Der Vollständigkeit wegen möchte ich noch erwähnen, dass es mehrere Arten von Berechnungsmöglichkeiten des Gleitenden Durchschnitts gibt. Am häufigsten sind der SMA (Simple-Moving-Average) oder EMA (Exponential-Moving-Average).

Und wenn wir schon dabei sind…

Zum Zeitpunkt des Einstiegs solltet ihr euch auch immer noch die aktuellen Unternehmens-News der letzten Tage (oder vielleicht sogar der letzten 1-2 Wochen) ansehen. Warum? Weil es nie schaden kann, noch mehr Informationen über ein Unternehmen zu haben. 

Ein Beispiel:

Ihr plant gerade den Einstieg eures Investments in das Unternehmen X und habt gerade fleißig die fundamentalen Daten und auch die technischen Indikatoren geprüft. Ihr ordert also guten Gewissens diese Aktie.

Was ihr aber nicht gemacht habt, ist die aktuellen News zu verfolgen: Das Unternehmen vermeldet nämlich, das die Umsatzzahlen in einem der absatzstärksten Märkte (aus noch unbekannten Gründen) stark eingebrochen ist. Infolge dessen verlieren viele Investoren das Interesse und bringen ihre bisherigen (mageren) Gewinne in Sicherheit. Die Folge ist markttechnisch nur logisch: die Kurse sinken stark. Und somit verliert euer eben erst getätigtes Investment gleich am ersten Tag (ordentlich) an Wert. 

Noch eine Idee zu diesem Beispiel:

  1. Einen langfristig orientierten Investor wird dieser Kurseinbruch weniger stören als einen kurzfristig ausgerichteten Anleger.
  2. Man könnte diesen Kursrücksetzer auch gleich zum Nachkaufen nutzen und so insgesamt einen Mischkurs für die Investition generieren. 
  3. Ehrlich gesagt, kann dies immer wieder einmal passieren. Erstens macht man nur so Erfahrung am Börsenparkett mit dem eigenen Geld und weiß es beim nächsten Mal dafür dann besser. Und zweitens weiß man nun, dass es wichtig ist, die aktuellen News in seine Entscheidungen einfließen zu lassen.

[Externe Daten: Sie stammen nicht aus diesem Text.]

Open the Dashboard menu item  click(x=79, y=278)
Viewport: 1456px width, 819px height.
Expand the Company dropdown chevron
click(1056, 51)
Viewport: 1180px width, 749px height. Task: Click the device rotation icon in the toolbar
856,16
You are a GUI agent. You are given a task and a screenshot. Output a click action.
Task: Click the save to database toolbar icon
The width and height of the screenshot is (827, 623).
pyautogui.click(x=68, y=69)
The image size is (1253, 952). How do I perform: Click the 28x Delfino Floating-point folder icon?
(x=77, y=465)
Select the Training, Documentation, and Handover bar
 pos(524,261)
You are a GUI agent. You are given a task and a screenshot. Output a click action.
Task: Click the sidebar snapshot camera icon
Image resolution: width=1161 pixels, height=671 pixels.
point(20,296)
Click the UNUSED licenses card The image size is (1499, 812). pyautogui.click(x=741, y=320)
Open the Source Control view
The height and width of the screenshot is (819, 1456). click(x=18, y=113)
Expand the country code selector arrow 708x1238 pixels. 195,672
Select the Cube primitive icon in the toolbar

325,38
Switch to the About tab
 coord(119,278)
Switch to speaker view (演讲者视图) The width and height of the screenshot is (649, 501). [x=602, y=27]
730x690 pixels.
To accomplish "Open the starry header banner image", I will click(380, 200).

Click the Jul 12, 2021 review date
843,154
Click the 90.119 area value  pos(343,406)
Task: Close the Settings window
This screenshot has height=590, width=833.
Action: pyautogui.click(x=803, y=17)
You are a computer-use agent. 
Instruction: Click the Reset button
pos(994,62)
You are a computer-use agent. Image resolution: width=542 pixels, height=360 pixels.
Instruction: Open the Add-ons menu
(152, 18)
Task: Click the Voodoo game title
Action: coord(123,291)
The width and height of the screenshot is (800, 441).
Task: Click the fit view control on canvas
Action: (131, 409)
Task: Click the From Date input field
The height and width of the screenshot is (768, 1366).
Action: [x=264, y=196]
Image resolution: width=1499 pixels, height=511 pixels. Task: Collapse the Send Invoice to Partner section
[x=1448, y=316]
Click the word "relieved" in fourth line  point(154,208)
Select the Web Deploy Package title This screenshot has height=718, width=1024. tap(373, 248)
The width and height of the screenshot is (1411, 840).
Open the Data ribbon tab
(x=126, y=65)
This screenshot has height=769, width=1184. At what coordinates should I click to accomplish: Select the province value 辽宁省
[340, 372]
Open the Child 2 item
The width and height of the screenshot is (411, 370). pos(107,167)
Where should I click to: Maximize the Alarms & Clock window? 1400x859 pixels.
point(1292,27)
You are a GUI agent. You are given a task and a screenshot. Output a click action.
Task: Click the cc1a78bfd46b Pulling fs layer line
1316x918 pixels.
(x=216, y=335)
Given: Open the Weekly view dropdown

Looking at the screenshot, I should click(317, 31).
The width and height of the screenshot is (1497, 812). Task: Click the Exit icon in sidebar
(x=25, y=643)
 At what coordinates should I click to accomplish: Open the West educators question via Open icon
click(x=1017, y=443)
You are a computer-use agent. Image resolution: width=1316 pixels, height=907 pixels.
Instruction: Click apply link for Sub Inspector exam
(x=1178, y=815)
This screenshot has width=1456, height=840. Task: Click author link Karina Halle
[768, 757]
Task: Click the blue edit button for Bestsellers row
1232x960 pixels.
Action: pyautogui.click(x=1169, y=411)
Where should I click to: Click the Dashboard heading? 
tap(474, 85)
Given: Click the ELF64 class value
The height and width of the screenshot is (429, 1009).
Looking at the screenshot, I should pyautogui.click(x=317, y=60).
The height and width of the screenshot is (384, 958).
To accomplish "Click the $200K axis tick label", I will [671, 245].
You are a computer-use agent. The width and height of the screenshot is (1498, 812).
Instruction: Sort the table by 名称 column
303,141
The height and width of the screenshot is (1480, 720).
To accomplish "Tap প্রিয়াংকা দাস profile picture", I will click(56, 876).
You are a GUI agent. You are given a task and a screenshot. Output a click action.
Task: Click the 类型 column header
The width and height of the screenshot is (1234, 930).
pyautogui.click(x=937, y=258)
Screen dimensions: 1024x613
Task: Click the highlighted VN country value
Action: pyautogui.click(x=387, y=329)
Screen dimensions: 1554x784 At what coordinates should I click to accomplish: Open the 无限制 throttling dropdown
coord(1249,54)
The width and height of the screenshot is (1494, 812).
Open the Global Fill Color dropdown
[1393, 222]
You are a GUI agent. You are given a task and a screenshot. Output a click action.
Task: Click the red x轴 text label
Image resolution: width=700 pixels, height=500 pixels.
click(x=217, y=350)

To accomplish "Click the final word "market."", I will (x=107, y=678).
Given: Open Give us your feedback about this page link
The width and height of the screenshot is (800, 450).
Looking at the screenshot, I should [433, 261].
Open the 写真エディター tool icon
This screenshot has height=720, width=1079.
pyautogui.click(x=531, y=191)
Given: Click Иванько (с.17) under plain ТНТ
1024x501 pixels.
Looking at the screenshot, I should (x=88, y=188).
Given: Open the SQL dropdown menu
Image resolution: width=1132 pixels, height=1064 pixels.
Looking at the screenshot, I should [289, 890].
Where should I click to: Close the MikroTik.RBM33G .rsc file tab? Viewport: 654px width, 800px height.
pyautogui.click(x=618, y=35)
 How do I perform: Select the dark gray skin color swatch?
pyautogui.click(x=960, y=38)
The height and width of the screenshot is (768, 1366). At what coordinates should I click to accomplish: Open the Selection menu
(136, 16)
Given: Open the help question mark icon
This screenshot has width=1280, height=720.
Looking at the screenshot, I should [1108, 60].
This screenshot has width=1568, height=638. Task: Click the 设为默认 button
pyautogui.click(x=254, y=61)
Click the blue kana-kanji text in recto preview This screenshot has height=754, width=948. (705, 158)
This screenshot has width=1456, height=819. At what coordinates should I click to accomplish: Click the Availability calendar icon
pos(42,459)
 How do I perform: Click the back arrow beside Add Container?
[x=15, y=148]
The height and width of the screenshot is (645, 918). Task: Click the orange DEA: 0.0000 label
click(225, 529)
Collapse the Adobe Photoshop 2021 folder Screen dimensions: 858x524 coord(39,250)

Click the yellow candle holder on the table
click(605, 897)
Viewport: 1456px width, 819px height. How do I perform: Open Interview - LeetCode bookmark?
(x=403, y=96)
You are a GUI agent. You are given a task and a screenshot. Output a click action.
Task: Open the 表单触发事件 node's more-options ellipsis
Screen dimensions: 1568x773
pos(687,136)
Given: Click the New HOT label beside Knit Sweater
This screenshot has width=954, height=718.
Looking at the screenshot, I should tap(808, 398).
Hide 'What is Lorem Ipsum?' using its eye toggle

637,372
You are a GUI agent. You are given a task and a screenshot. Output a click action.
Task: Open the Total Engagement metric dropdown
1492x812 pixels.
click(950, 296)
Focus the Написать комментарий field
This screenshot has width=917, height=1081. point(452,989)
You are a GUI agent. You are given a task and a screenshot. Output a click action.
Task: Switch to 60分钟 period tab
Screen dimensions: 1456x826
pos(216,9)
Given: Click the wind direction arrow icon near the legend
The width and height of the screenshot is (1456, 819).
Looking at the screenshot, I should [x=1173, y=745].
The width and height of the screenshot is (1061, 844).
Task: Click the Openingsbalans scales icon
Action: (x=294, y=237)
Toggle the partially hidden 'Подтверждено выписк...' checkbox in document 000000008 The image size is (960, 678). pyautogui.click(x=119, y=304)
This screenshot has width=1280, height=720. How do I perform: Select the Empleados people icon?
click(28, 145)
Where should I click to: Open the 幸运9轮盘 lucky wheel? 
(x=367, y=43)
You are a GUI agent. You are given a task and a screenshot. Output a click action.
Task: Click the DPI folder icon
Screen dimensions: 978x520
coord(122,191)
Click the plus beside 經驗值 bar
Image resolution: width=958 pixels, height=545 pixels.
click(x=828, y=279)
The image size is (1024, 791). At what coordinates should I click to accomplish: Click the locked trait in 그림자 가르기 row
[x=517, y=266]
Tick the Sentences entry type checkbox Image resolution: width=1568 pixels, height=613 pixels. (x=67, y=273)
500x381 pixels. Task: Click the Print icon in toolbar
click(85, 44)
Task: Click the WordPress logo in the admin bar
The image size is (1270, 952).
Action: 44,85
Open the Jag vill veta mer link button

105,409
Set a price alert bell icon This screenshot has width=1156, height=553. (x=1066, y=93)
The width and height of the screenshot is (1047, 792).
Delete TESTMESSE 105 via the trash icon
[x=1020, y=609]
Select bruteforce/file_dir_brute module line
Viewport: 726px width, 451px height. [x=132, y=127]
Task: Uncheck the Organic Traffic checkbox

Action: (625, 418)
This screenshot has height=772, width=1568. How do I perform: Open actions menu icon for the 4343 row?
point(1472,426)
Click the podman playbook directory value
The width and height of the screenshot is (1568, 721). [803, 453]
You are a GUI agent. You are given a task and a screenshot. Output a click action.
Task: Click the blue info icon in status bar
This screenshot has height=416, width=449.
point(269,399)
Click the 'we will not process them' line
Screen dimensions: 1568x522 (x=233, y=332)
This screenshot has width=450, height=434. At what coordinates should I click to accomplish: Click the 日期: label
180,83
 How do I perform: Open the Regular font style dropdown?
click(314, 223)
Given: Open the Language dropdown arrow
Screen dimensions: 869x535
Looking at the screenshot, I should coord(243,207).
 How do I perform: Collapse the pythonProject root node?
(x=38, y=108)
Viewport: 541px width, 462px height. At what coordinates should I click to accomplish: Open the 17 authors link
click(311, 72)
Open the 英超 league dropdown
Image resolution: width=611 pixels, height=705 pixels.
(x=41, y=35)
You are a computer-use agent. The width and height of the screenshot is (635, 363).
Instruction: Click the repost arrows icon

So kann man nämlich mitunter, bei guter fundamentaler und auch technischer Analyse, einen besseren Einstiegskurs erzielen, als ursprünglich gedacht – eben nur ein paar Tage später. 

Fazit

Neben der fundamentalen und der technischen Analyse eines Unternehmens/einer Aktie, lohnt sich immer auch der Blick auf die aktuellen Unternehmens-News. Dadurch kann sich ein zusätzlicher (wenn auch nur vielleicht ein kleiner) Kursgewinn zusätzlich erzielen lassen.